Everything in the records below is to be reproduced exactly, apart from the images.

• [Material provided]
____
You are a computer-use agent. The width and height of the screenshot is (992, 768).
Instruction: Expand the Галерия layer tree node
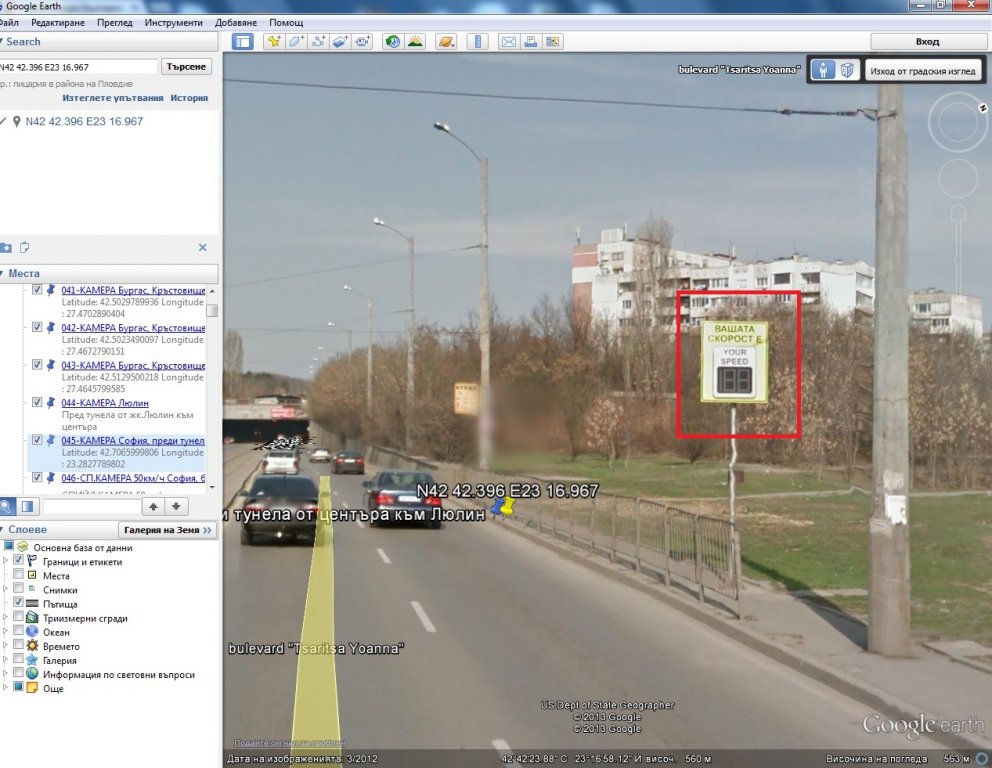tap(6, 660)
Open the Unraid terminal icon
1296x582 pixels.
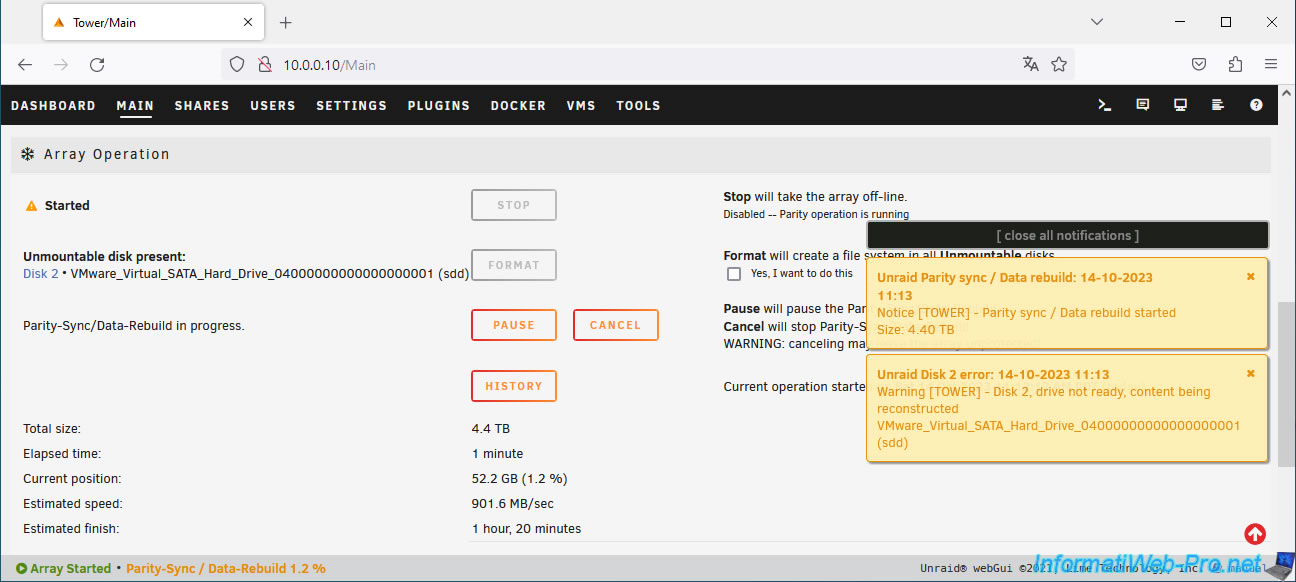pyautogui.click(x=1105, y=105)
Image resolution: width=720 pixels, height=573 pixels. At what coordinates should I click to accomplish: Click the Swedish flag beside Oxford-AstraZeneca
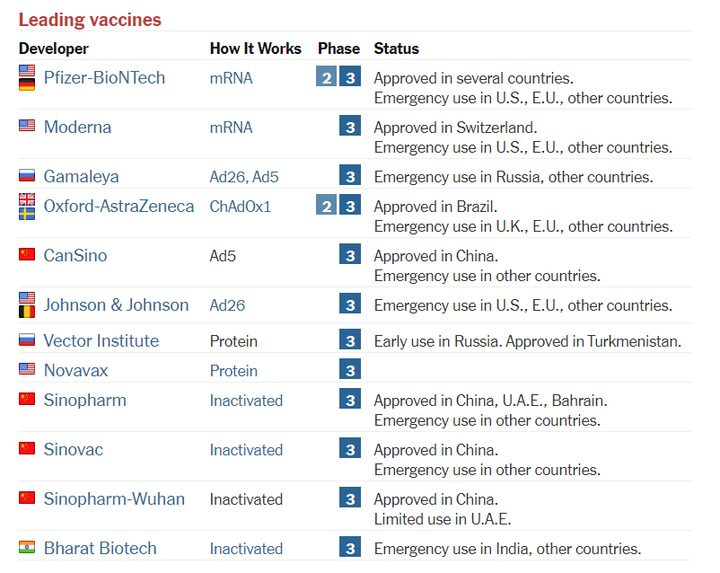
____
• [Output]
You are a computer-use agent. The width and height of the screenshot is (992, 768).
Instruction: Expand the Галерия layer tree node
tap(6, 660)
Open the Unraid terminal icon
1296x582 pixels.
pyautogui.click(x=1105, y=105)
Image resolution: width=720 pixels, height=573 pixels. At what coordinates should I click to accomplish: Click the Swedish flag beside Oxford-AstraZeneca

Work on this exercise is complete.